The Loser
- First edition
- Author: Thomas Bernhard
- Original title: Der Untergeher
- Translator: Jack Dawson, with afterword by Mark M. Anderson
- Language: German
- Genre: Novel, monologue
- Publisher: Suhrkamp Verlag (Germany) Alfred A. Knopf (US)
- Publication date: 1983
- Publication place: Austria
- Published in English: 1991
- Media type: Print (Hardback & Paperback)
- Pages: 190 pp
- ISBN: 0-394-57239-4 (Vintage Books USA, new edition 2003)
- OCLC: 232720765

= The Loser =

Novel by Thomas Bernhard

The Loser is a novel by Thomas Bernhard, originally published in German in 1983. The novel does not take place at the time of the events recounted, but at the time its narrator recalls them. There are three main characters: the narrator (who is the only survivor), Glenn Gould, who died a natural death at fifty-one, and Wertheimer who committed suicide some time later. The novel consists almost entirely of recollections and ruminations relating to the relationships between the three.
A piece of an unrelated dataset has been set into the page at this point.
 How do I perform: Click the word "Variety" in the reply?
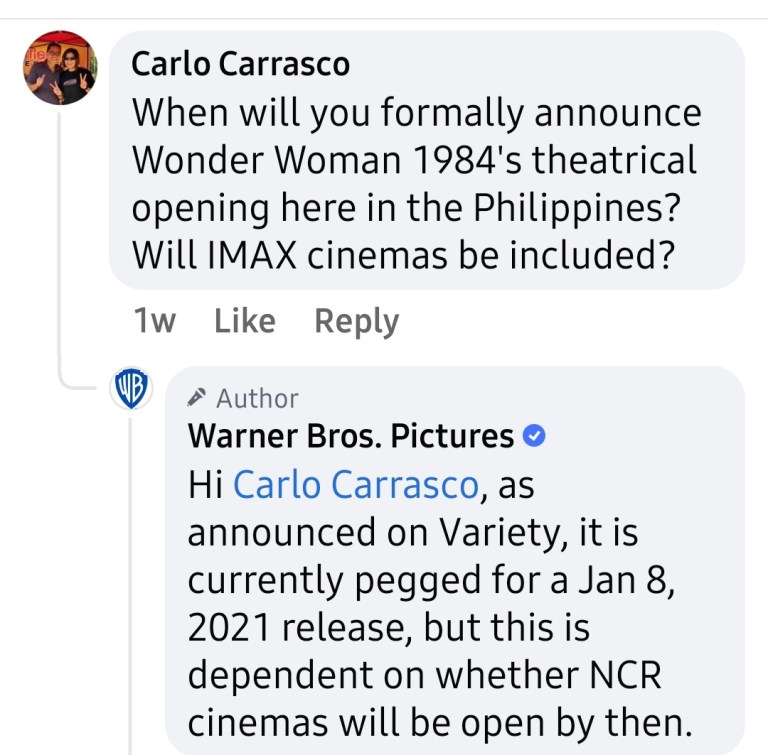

Wertheimer and the narrator were students in a piano class taught by Vladimir Horowitz at the Mozarteum in Salzburg in 1953, where they met Gould, then a young Canadian piano prodigy.

==Plot==
In Mozarteum in Salzburg in 1953 the main characters meet a young Canadian prodigy who plays the Goldberg Variations miraculously and who, they quickly come to realize, is a greater pianist than even their teacher—indeed, "the most important piano virtuoso of the century," as the narrator puts it in the novel's opening sentence.
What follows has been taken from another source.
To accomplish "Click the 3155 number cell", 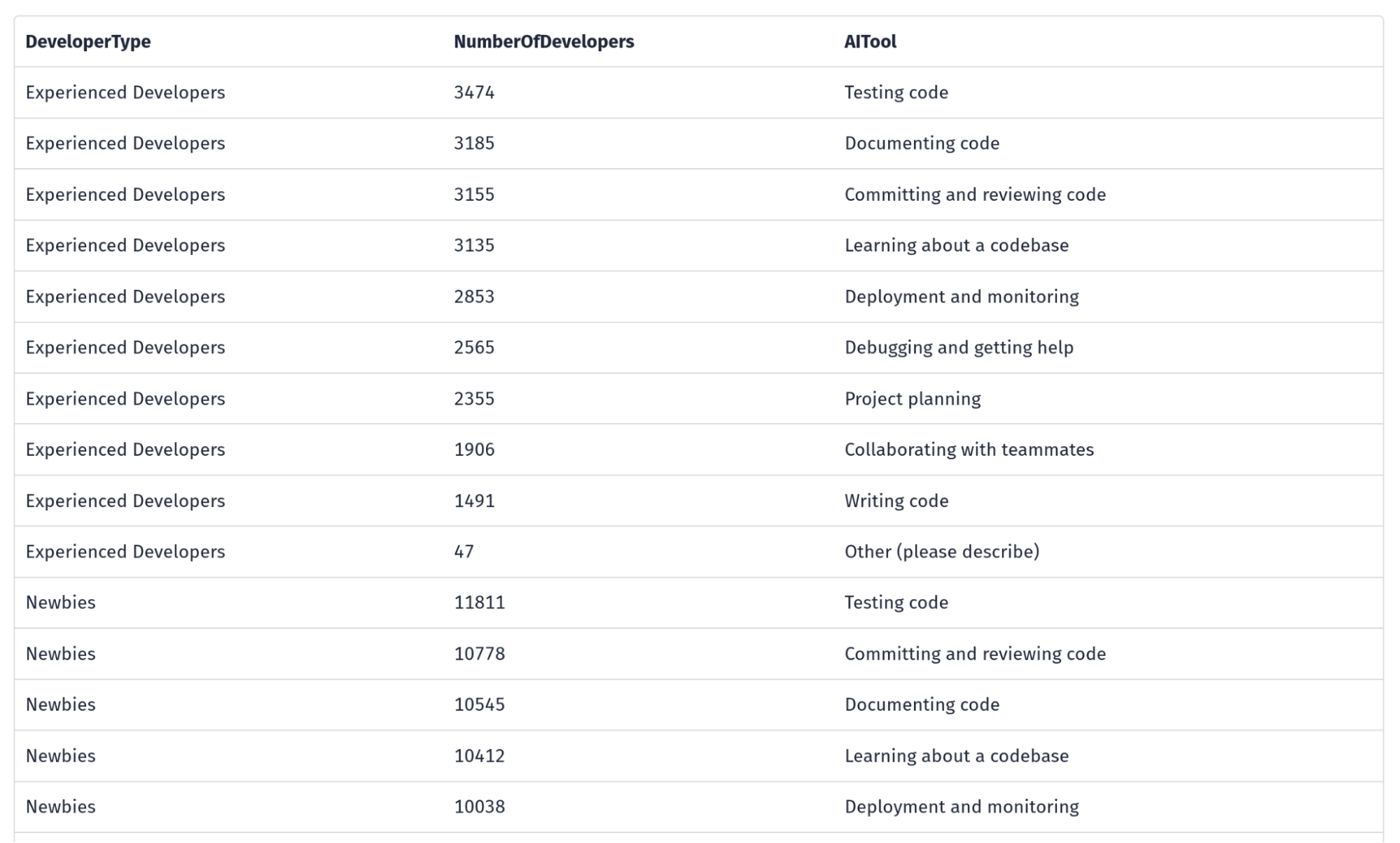I will [474, 195].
The encounter with Gould affects both characters decisively for almost three decades, as they experience an endless series of personal and intellectual travails. Gould’s talent triggers the suicidal tendencies of his two colleagues: so great is the impact of Gould's genius on the other two that, even as it nourishes them, it destroys them: they realize that Gould represents an artistic ideal to which they cannot hope to aspire. So the narrator eventually decides to give up the piano in favour of philosophy, and spends much of his subsequent time composing a rambling, never-completed essay entitled "About Glenn Gould". Wertheimer, who had been a very promising virtuoso himself, follows suit, abandoning music and moving into the "human sciences", the meaning of which is left vague. Eventually, Wertheimer's behaviour becomes more and more erratic and self-destructive; he alienates all his friends, and tyrannises his devoted sister. It is Gould who, with his "ruthless and open, yet healthy American-Canadian manner" first calls Wertheimer, to his face, "The Loser" ("Der Untergeher"—a much more evocative word, lit. "the one who goes under"). As Wertheimer comes to see the accuracy of this epithet, he gradually loses his grip on life.

==Allusions to actual events==
Bernhard and Gould never met in real life; however, Gould did play twice in Salzburg: the Bach Harpsichord Concerto in D minor, BWV 1052 with Dimitri Mitropoulos on 10 August 1958, and a Sweelinck-Schönberg-Mozart-Bach recital on 25 August 1959. Bernhard may have attended one of the performances, although there is no evidence that he did.

==Narrative style==
The novel is written in the form of a continuous first person interior monologue, with no paragraph indentations and a high number of run-on sentences, obsessive repetitions, unexplained uses of italics, and alienating leaps (without transition) from verb tense to verb tense.

==Adaptations==
The Brooklyn Academy of Music commissioned a one-act chamber opera by David Lang based on the novel, which had its premiere in September 2016.